Posts falsely claim Congress printed the first Bible in America
Social media posts claim that Congress printed the first Bible in America for use in public schools. But experts say that while legislators signed off on the first English-language printing of the book in America, they did not suggest distributing it to schools, and an earlier publication in a Native American language preceded it by more than a century.
"The first Bible printed in America was printed by Congress for use in our PUBLIC SCHOOLS," says a November 25, 2021 Facebook post.
More examples of the claim, which has been circulating for at least a decade and has been used to question the long-held principle of separation of church and state in the United States, appeared here, here and here.
The first Bible printed in America was published in the Wampanoag language in 1663, and the post is referring to the "Aitken Bible," produced in 1777 by Robert Aitken, which was the first version printed in English, he said.
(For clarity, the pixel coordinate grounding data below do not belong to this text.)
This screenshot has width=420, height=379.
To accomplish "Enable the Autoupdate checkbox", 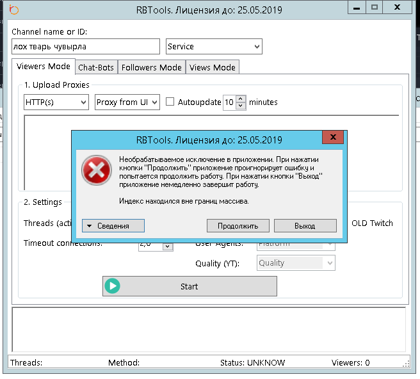I will 170,102.
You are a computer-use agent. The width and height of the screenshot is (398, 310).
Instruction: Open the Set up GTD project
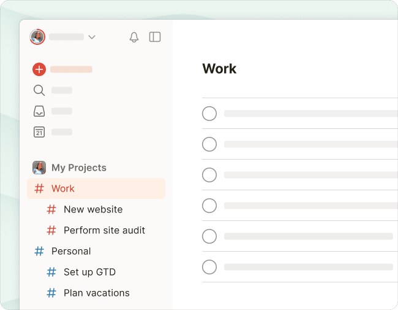(x=89, y=272)
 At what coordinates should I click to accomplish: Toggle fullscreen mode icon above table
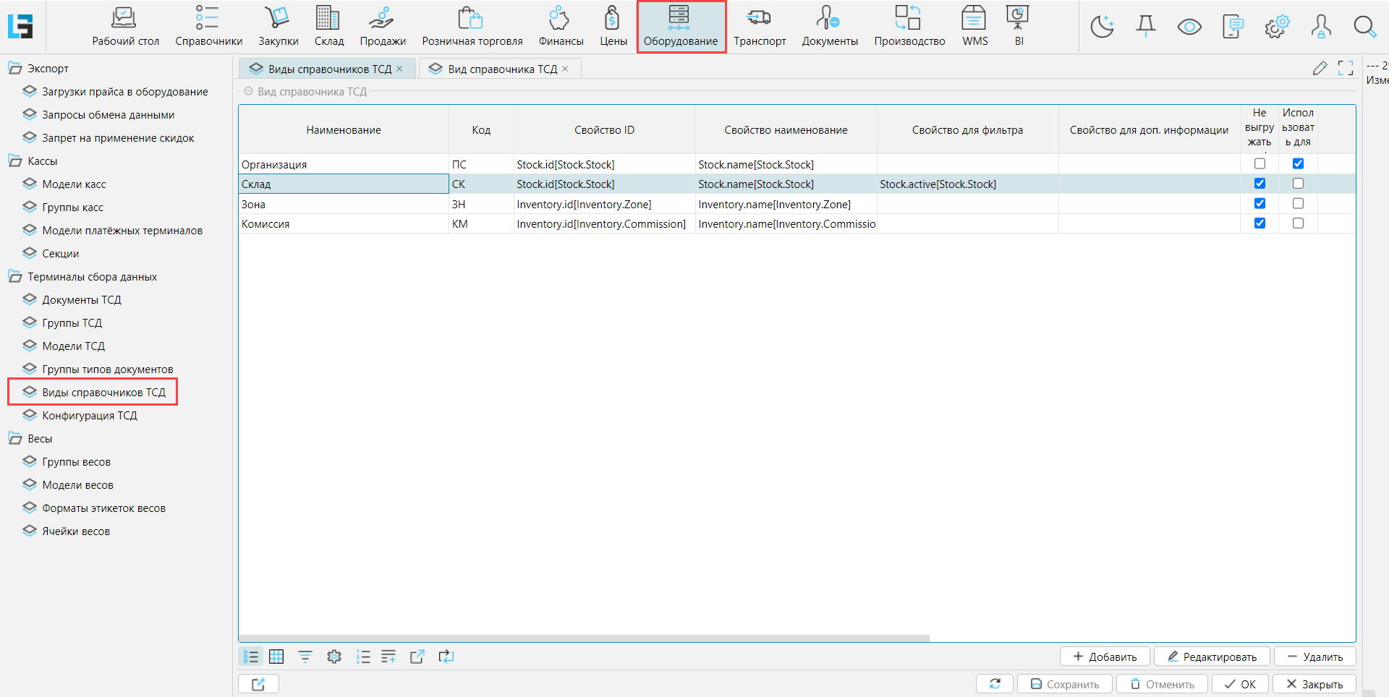click(1346, 68)
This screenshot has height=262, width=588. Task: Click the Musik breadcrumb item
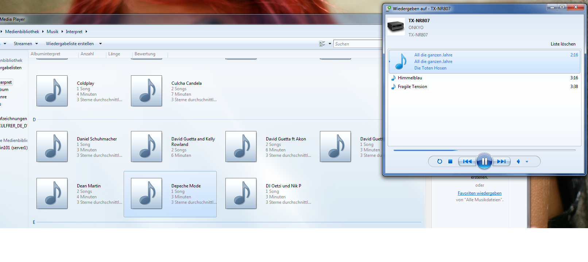click(53, 32)
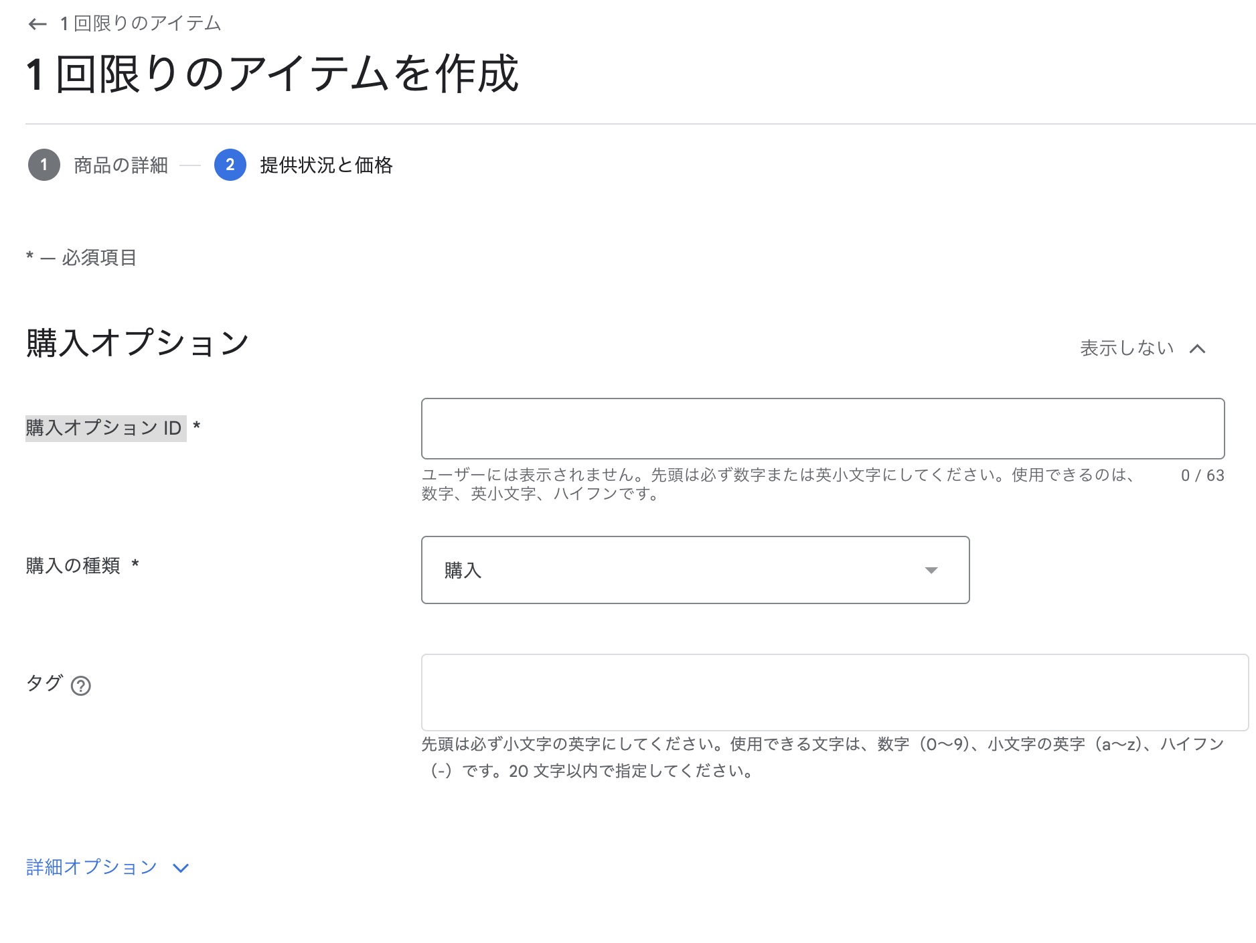Focus the 購入オプション ID text field
1256x943 pixels.
pos(822,429)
Restricted by British embargoes and publication laws, Aitken petitioned Congress to sanction his copy, Kloha said.
In September 1782, a special committee reported to Congress that Aitken had, at his own expense, completed the book with "great accuracy," and Congress recommended the version as "subservient to the interest of religion, as well as an instance of the progress of arts in this country.”
"Aitken was permitted to publish it 'in the manner he shall think proper,'" but Congress's recommendation "neither mentions nor advocates (nor prohibits) the use of the Bible in schools," Kloha said.
Library of Congress chief of the Rare Book and Special Collections division Mark Dimunation agreed, saying the claim contained "many factual errors."
"It was not the first Bible printed in America. It was the first full English language printing of the Bible in America," he said, adding that he is "not aware of any statement regarding schools."